TASK: Could you print each line of the material below exactly?

INPUT MATERIAL:
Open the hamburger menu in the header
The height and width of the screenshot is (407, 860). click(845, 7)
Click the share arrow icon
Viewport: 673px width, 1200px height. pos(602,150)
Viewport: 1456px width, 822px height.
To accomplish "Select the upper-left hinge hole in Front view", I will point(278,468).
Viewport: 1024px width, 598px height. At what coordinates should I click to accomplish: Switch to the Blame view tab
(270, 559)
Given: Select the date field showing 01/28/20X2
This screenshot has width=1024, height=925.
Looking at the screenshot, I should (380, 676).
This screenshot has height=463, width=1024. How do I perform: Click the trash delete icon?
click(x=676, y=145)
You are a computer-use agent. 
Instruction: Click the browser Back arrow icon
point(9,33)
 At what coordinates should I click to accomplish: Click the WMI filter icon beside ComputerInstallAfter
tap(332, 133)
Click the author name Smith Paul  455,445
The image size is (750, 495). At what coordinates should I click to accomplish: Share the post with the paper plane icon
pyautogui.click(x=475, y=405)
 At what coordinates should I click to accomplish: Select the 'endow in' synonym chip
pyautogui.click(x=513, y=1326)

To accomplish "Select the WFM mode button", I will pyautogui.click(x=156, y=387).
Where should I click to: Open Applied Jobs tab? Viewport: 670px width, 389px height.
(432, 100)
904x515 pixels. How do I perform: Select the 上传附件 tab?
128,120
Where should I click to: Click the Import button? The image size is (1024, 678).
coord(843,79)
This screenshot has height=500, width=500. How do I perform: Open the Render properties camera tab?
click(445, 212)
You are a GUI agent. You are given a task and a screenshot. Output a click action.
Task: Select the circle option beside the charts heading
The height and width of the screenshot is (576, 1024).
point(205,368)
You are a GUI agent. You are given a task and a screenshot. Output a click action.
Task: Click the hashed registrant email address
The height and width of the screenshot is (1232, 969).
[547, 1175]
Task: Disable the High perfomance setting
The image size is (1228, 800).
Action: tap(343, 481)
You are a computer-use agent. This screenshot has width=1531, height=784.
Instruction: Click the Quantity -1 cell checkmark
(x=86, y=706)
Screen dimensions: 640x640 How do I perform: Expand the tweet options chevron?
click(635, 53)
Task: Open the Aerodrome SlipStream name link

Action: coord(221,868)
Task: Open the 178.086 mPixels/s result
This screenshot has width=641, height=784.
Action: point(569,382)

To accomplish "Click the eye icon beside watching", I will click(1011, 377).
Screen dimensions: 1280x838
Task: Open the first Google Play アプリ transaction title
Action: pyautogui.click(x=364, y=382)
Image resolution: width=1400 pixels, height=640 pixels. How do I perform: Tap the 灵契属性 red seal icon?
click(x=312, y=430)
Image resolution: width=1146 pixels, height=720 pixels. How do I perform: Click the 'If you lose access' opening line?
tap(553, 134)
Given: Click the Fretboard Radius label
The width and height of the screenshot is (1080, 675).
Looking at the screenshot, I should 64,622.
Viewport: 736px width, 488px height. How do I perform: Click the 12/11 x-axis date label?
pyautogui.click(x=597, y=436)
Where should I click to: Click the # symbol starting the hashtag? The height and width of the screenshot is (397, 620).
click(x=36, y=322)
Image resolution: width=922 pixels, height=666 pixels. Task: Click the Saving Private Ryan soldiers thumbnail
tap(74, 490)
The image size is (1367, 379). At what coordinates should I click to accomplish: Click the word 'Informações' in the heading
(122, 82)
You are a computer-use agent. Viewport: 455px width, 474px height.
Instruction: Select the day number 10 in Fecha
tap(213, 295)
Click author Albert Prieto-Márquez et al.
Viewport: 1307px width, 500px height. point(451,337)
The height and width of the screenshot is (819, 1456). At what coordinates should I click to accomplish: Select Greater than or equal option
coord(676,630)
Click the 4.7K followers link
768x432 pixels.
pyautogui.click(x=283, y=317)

RESPONSE TO THIS EXERCISE:
Open the hamburger menu in the header
The height and width of the screenshot is (407, 860). click(845, 7)
Click the share arrow icon
Viewport: 673px width, 1200px height. pos(602,150)
Viewport: 1456px width, 822px height.
To accomplish "Select the upper-left hinge hole in Front view", I will point(278,468).
Viewport: 1024px width, 598px height. At what coordinates should I click to accomplish: Switch to the Blame view tab
(270, 559)
Given: Select the date field showing 01/28/20X2
This screenshot has width=1024, height=925.
Looking at the screenshot, I should (380, 676).
This screenshot has height=463, width=1024. How do I perform: Click the trash delete icon?
click(x=676, y=145)
You are a computer-use agent. 
Instruction: Click the browser Back arrow icon
point(9,33)
 At what coordinates should I click to accomplish: Click the WMI filter icon beside ComputerInstallAfter
tap(332, 133)
Click the author name Smith Paul  455,445
The image size is (750, 495). At what coordinates should I click to accomplish: Share the post with the paper plane icon
pyautogui.click(x=475, y=405)
 At what coordinates should I click to accomplish: Select the 'endow in' synonym chip
pyautogui.click(x=513, y=1326)

To accomplish "Select the WFM mode button", I will pyautogui.click(x=156, y=387).
Where should I click to: Open Applied Jobs tab? Viewport: 670px width, 389px height.
(432, 100)
904x515 pixels. How do I perform: Select the 上传附件 tab?
128,120
Where should I click to: Click the Import button? The image size is (1024, 678).
coord(843,79)
This screenshot has height=500, width=500. How do I perform: Open the Render properties camera tab?
click(445, 212)
You are a GUI agent. You are given a task and a screenshot. Output a click action.
Task: Select the circle option beside the charts heading
The height and width of the screenshot is (576, 1024).
point(205,368)
You are a GUI agent. You are given a task and a screenshot. Output a click action.
Task: Click the hashed registrant email address
The height and width of the screenshot is (1232, 969).
[547, 1175]
Task: Disable the High perfomance setting
The image size is (1228, 800).
Action: tap(343, 481)
You are a computer-use agent. This screenshot has width=1531, height=784.
Instruction: Click the Quantity -1 cell checkmark
(x=86, y=706)
Screen dimensions: 640x640 How do I perform: Expand the tweet options chevron?
click(635, 53)
Task: Open the Aerodrome SlipStream name link

Action: coord(221,868)
Task: Open the 178.086 mPixels/s result
This screenshot has width=641, height=784.
Action: point(569,382)

To accomplish "Click the eye icon beside watching", I will click(1011, 377).
Screen dimensions: 1280x838
Task: Open the first Google Play アプリ transaction title
Action: pyautogui.click(x=364, y=382)
Image resolution: width=1400 pixels, height=640 pixels. How do I perform: Tap the 灵契属性 red seal icon?
click(x=312, y=430)
Image resolution: width=1146 pixels, height=720 pixels. How do I perform: Click the 'If you lose access' opening line?
tap(553, 134)
Given: Click the Fretboard Radius label
The width and height of the screenshot is (1080, 675).
Looking at the screenshot, I should 64,622.
Viewport: 736px width, 488px height. How do I perform: Click the 12/11 x-axis date label?
pyautogui.click(x=597, y=436)
Where should I click to: Click the # symbol starting the hashtag? The height and width of the screenshot is (397, 620).
click(x=36, y=322)
Image resolution: width=922 pixels, height=666 pixels. Task: Click the Saving Private Ryan soldiers thumbnail
tap(74, 490)
The image size is (1367, 379). At what coordinates should I click to accomplish: Click the word 'Informações' in the heading
(122, 82)
You are a computer-use agent. Viewport: 455px width, 474px height.
Instruction: Select the day number 10 in Fecha
tap(213, 295)
Click author Albert Prieto-Márquez et al.
Viewport: 1307px width, 500px height. point(451,337)
The height and width of the screenshot is (819, 1456). At what coordinates should I click to accomplish: Select Greater than or equal option
coord(676,630)
Click the 4.7K followers link
768x432 pixels.
pyautogui.click(x=283, y=317)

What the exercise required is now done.